**Problem to solve:** Look through the data below for the line with "Image resolution: width=340", and transcribe it exactly together with each line after it up to and including the line with "The image size is (1136, 488).". Give nothing else.

***** Available data *****

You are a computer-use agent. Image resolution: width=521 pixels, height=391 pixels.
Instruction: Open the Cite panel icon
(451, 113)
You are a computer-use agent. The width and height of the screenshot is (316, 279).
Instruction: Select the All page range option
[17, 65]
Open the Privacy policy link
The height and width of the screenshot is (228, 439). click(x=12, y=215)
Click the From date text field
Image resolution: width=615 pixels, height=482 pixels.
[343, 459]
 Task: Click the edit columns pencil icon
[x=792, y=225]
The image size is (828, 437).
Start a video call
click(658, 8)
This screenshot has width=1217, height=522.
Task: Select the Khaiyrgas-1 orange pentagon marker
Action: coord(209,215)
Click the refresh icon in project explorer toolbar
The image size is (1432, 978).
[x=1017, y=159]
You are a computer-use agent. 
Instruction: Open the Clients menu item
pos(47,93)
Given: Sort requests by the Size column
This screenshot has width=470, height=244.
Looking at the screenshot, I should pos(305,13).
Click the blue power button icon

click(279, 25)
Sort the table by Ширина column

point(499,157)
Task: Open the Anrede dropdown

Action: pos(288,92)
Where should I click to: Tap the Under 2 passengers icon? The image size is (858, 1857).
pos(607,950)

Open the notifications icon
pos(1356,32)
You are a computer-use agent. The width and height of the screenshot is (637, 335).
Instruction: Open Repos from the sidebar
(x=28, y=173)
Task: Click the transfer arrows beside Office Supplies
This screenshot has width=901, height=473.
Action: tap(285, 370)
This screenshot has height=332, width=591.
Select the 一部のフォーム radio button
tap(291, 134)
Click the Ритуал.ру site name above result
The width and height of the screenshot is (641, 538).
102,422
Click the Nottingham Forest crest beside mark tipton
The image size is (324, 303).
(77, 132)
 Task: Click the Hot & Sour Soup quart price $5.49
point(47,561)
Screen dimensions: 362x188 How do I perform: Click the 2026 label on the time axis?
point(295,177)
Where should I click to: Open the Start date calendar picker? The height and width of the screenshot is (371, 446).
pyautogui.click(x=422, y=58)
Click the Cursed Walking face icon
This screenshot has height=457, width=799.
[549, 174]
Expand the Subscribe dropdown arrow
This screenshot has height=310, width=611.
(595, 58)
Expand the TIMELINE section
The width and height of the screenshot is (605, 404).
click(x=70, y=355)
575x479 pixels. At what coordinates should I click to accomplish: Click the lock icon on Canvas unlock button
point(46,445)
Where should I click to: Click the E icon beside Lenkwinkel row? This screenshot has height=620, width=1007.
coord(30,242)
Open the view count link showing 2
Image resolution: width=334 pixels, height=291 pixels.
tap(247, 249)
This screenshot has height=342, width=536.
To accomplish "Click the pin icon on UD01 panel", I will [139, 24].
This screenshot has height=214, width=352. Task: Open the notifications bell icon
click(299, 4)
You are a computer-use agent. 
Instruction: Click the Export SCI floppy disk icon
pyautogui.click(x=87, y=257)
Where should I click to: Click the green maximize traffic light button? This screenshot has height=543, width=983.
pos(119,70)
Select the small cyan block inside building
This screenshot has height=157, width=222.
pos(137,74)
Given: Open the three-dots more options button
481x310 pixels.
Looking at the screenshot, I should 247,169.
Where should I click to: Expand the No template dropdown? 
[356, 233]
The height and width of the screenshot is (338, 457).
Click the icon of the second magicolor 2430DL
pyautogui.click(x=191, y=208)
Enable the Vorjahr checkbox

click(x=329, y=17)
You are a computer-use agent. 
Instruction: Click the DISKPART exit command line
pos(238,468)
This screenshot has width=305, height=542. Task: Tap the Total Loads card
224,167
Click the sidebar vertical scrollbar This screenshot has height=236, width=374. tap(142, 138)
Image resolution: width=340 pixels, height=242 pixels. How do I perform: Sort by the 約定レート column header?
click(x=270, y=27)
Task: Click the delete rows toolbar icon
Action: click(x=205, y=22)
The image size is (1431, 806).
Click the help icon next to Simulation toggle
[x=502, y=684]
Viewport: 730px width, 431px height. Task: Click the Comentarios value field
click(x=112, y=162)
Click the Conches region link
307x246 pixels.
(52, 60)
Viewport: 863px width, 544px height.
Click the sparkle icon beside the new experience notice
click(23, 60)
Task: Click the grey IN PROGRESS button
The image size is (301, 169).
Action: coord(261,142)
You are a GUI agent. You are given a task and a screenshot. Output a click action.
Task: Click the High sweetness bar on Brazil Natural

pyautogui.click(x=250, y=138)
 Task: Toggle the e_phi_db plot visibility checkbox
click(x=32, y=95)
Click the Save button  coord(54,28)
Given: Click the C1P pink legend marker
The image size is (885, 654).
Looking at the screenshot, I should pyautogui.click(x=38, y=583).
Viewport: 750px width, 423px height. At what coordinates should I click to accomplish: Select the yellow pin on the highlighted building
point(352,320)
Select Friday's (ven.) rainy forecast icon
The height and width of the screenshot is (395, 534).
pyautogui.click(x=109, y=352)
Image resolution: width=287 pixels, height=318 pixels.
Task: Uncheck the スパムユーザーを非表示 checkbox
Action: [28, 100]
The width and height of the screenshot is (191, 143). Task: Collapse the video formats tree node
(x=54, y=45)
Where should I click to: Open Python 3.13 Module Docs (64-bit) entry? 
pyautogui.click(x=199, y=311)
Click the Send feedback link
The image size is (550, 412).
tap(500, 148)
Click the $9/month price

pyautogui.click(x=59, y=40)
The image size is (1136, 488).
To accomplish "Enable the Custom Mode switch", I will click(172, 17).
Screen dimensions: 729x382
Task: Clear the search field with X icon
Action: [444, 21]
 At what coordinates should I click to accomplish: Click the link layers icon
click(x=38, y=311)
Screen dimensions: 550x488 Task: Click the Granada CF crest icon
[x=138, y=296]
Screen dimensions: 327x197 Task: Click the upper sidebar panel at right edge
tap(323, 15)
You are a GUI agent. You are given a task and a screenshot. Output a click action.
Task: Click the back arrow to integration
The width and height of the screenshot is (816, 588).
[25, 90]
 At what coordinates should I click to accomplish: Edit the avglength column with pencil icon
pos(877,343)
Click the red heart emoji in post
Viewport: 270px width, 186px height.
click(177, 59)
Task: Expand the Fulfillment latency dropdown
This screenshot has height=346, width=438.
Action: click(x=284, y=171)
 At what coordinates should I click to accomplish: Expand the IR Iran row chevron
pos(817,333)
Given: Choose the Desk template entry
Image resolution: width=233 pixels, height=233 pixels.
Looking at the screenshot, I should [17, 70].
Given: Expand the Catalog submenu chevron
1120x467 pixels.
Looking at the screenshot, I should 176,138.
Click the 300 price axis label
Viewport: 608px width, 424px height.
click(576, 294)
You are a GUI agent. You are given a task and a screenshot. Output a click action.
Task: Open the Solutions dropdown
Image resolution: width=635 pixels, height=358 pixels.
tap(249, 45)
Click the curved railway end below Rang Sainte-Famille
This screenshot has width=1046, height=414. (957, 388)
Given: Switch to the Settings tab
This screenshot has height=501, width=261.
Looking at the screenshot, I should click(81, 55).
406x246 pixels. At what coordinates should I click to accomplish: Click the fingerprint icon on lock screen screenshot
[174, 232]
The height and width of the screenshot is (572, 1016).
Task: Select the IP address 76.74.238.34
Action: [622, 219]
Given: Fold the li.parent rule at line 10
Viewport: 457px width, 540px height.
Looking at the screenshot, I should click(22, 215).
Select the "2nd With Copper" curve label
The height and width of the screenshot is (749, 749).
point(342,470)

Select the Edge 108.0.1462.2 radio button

*****

**Exercise output:**
Image resolution: width=340 pixels, height=242 pixels. How do I perform: Sort by the 約定レート column header?
click(x=270, y=27)
Task: Click the delete rows toolbar icon
Action: click(x=205, y=22)
The image size is (1431, 806).
Click the help icon next to Simulation toggle
[x=502, y=684]
Viewport: 730px width, 431px height. Task: Click the Comentarios value field
click(x=112, y=162)
Click the Conches region link
307x246 pixels.
(52, 60)
Viewport: 863px width, 544px height.
Click the sparkle icon beside the new experience notice
click(23, 60)
Task: Click the grey IN PROGRESS button
The image size is (301, 169).
Action: coord(261,142)
You are a GUI agent. You are given a task and a screenshot. Output a click action.
Task: Click the High sweetness bar on Brazil Natural

pyautogui.click(x=250, y=138)
 Task: Toggle the e_phi_db plot visibility checkbox
click(x=32, y=95)
Click the Save button  coord(54,28)
Given: Click the C1P pink legend marker
The image size is (885, 654).
Looking at the screenshot, I should pyautogui.click(x=38, y=583).
Viewport: 750px width, 423px height. At what coordinates should I click to accomplish: Select the yellow pin on the highlighted building
point(352,320)
Select Friday's (ven.) rainy forecast icon
The height and width of the screenshot is (395, 534).
pyautogui.click(x=109, y=352)
Image resolution: width=287 pixels, height=318 pixels.
Task: Uncheck the スパムユーザーを非表示 checkbox
Action: [28, 100]
The width and height of the screenshot is (191, 143). Task: Collapse the video formats tree node
(x=54, y=45)
Where should I click to: Open Python 3.13 Module Docs (64-bit) entry? 
pyautogui.click(x=199, y=311)
Click the Send feedback link
The image size is (550, 412).
tap(500, 148)
Click the $9/month price

pyautogui.click(x=59, y=40)
The image size is (1136, 488).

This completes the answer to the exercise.